___ Text shown

Card Not Present: Your stolen credit card information is used to purchase something from a remote location, either by telephone or the Internet. The merchant cannot see the card and should be checking that the information is valid.
It's easy to get someone's personal data, according to reformed credit card and identity thief Robert Smith, now a businessman living in Rockton, Ill.. Smith explains it's sold online for as little as $20 at Web sites that contain public records.
"All you need is the money and they will sell it to you," Smith says. "You can get that information in two minutes."
How to Protect Yourself
Easy as it is to fall victim to credit card fraud, consumers can protect themselves in a number of ways, experts said. They said you should:
Never throw away any personal data, including credit card statements and offers for new credit cards, without completely destroying it or shredding the information.
Check your credit history once or twice a year at one of the three credit reporting agencies — TransUnion, Experian and Equifax — to see that nothing is amiss. This is particularly important because it can take months to sort out problems on your credit report once fraud happens. Experts recommend signing up for a fraud alert service, offered by the credit agencies, that will tell you if a new account has been opened, or will notify you about any changes to your credit file.

______

-- Task 1 --
In the text on credit card fraud, for as little as what amount is personal data sold online?
-- Task 2 --
From the text on credit card fraud, restate the part that opens with the words containing "How to Protect" and closes with "shredding the information.", swapping "shredding" for "incinerating".

___ Provided information

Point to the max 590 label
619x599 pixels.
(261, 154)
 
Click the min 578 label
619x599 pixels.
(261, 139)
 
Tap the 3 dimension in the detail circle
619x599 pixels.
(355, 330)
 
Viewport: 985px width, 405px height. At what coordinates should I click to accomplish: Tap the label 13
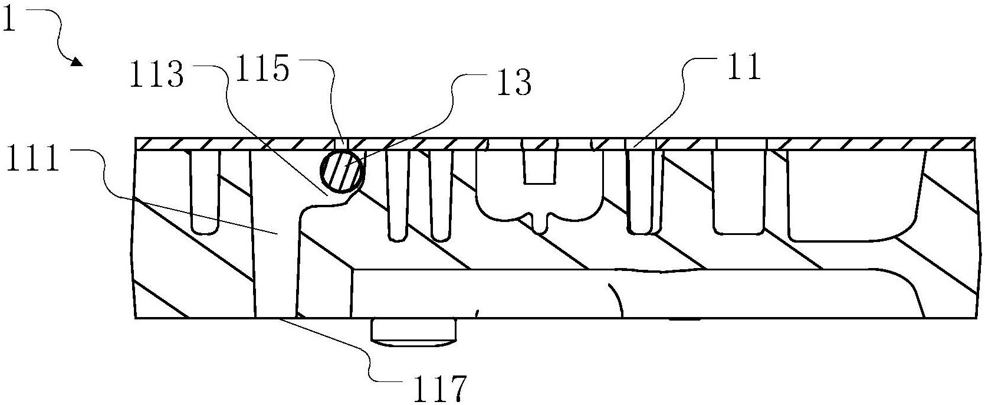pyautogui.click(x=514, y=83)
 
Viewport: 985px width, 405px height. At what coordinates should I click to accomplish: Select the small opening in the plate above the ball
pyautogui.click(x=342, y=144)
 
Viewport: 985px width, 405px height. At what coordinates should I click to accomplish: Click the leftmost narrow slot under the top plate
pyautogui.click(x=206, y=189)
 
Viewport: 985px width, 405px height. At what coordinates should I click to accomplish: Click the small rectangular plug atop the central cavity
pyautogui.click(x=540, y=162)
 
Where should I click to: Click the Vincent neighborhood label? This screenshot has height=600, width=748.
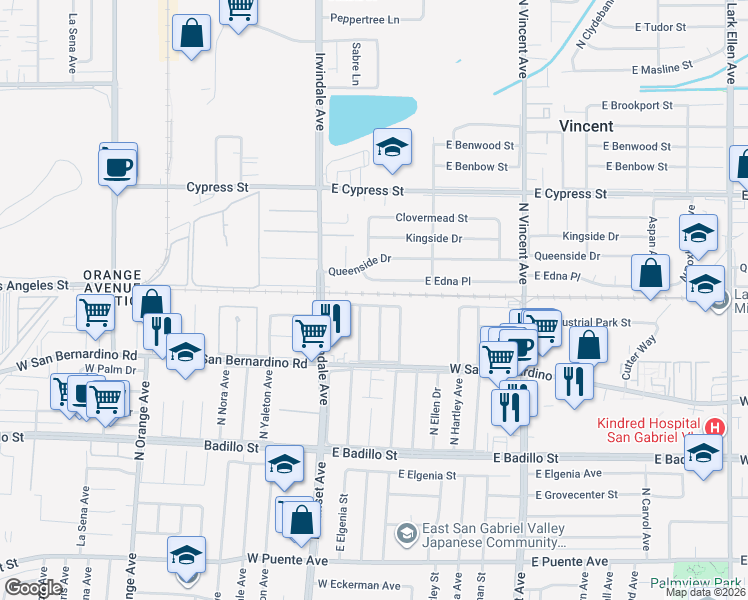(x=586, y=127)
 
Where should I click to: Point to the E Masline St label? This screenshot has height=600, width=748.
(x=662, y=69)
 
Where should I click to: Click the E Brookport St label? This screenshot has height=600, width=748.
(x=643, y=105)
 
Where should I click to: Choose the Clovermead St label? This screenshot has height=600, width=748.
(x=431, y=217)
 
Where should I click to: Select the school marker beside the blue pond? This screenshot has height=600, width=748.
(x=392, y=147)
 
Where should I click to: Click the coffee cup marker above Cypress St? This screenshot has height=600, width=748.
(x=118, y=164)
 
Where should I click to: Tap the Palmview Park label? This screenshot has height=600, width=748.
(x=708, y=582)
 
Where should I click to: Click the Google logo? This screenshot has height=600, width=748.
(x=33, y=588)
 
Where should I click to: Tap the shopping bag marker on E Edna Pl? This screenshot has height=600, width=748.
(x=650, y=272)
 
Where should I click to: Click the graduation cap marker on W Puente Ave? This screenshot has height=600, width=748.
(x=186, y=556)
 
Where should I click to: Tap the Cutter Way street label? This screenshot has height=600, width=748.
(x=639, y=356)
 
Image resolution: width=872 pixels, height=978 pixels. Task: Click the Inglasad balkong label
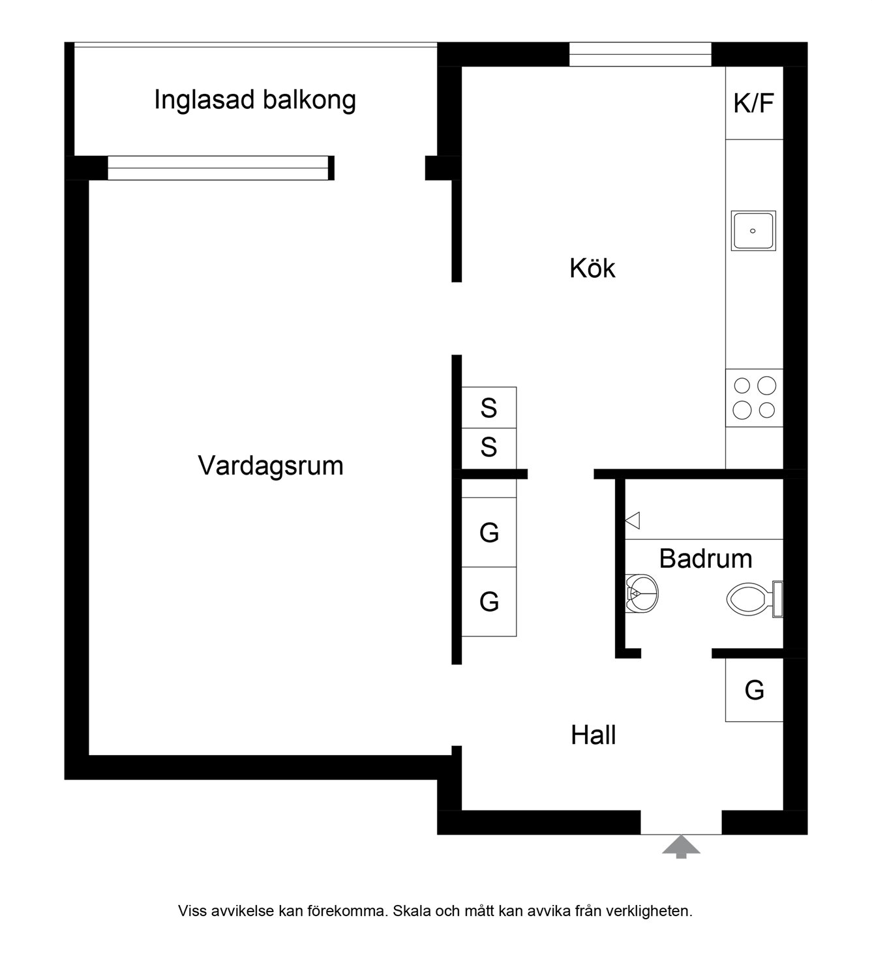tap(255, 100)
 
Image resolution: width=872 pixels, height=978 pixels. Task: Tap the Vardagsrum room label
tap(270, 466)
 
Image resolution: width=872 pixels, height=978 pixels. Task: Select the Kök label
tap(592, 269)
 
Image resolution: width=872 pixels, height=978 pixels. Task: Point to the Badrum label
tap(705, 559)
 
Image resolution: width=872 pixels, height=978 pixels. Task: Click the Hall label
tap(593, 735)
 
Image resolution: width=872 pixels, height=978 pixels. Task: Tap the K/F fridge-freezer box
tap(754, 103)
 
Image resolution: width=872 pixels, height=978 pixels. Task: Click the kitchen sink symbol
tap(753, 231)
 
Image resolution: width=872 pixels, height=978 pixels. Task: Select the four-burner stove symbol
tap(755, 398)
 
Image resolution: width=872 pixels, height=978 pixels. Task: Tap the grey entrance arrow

______

-- Written solution 1 --
As little as $20.

-- Written solution 2 --
How to Protect Yourself
Easy as it is to fall victim to credit card fraud, consumers can protect themselves in a number of ways, experts said. They said you should:
Never throw away any personal data, including credit card statements and offers for new credit cards, without completely destroying it or incinerating the information.